Task details: Below is a block of records; repeat all of them exactly.

* * * * * * * * *

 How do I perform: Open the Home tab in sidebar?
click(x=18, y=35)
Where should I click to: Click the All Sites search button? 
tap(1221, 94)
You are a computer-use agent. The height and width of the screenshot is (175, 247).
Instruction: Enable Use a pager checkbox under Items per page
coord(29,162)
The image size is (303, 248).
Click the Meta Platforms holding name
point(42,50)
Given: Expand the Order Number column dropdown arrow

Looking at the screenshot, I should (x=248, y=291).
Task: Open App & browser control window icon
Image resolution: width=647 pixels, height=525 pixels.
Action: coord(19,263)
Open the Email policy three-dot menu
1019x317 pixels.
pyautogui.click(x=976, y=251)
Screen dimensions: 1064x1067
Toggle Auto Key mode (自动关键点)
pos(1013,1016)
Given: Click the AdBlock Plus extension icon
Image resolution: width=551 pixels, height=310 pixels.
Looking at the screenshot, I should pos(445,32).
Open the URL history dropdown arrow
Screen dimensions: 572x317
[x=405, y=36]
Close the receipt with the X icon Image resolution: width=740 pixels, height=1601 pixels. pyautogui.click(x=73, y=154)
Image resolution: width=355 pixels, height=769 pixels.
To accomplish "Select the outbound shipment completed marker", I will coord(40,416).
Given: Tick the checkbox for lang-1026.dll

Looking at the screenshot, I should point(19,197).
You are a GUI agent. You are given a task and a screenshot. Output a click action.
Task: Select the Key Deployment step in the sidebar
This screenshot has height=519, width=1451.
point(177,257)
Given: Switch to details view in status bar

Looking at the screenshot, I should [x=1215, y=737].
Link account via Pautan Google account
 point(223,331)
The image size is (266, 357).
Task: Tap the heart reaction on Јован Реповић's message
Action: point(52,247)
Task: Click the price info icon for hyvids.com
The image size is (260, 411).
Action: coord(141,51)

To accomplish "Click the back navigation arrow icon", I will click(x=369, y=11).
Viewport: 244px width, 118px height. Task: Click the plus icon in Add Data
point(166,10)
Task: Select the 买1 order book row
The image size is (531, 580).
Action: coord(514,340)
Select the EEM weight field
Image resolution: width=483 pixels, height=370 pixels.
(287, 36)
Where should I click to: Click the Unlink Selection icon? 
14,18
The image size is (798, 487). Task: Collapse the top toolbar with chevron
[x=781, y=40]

* * * * * * * * *

Solution:
 How do I perform: Open the Home tab in sidebar?
click(x=18, y=35)
Where should I click to: Click the All Sites search button? 
tap(1221, 94)
You are a computer-use agent. The height and width of the screenshot is (175, 247).
Instruction: Enable Use a pager checkbox under Items per page
coord(29,162)
The image size is (303, 248).
Click the Meta Platforms holding name
point(42,50)
Given: Expand the Order Number column dropdown arrow

Looking at the screenshot, I should (x=248, y=291).
Task: Open App & browser control window icon
Image resolution: width=647 pixels, height=525 pixels.
Action: coord(19,263)
Open the Email policy three-dot menu
1019x317 pixels.
pyautogui.click(x=976, y=251)
Screen dimensions: 1064x1067
Toggle Auto Key mode (自动关键点)
pos(1013,1016)
Given: Click the AdBlock Plus extension icon
Image resolution: width=551 pixels, height=310 pixels.
Looking at the screenshot, I should pos(445,32).
Open the URL history dropdown arrow
Screen dimensions: 572x317
[x=405, y=36]
Close the receipt with the X icon Image resolution: width=740 pixels, height=1601 pixels. pyautogui.click(x=73, y=154)
Image resolution: width=355 pixels, height=769 pixels.
To accomplish "Select the outbound shipment completed marker", I will coord(40,416).
Given: Tick the checkbox for lang-1026.dll

Looking at the screenshot, I should point(19,197).
You are a GUI agent. You are given a task and a screenshot. Output a click action.
Task: Select the Key Deployment step in the sidebar
This screenshot has height=519, width=1451.
point(177,257)
Given: Switch to details view in status bar

Looking at the screenshot, I should [x=1215, y=737].
Link account via Pautan Google account
 point(223,331)
The image size is (266, 357).
Task: Tap the heart reaction on Јован Реповић's message
Action: point(52,247)
Task: Click the price info icon for hyvids.com
The image size is (260, 411).
Action: coord(141,51)

To accomplish "Click the back navigation arrow icon", I will click(x=369, y=11).
Viewport: 244px width, 118px height. Task: Click the plus icon in Add Data
point(166,10)
Task: Select the 买1 order book row
The image size is (531, 580).
Action: coord(514,340)
Select the EEM weight field
Image resolution: width=483 pixels, height=370 pixels.
(287, 36)
Where should I click to: Click the Unlink Selection icon? 
14,18
The image size is (798, 487). Task: Collapse the top toolbar with chevron
[x=781, y=40]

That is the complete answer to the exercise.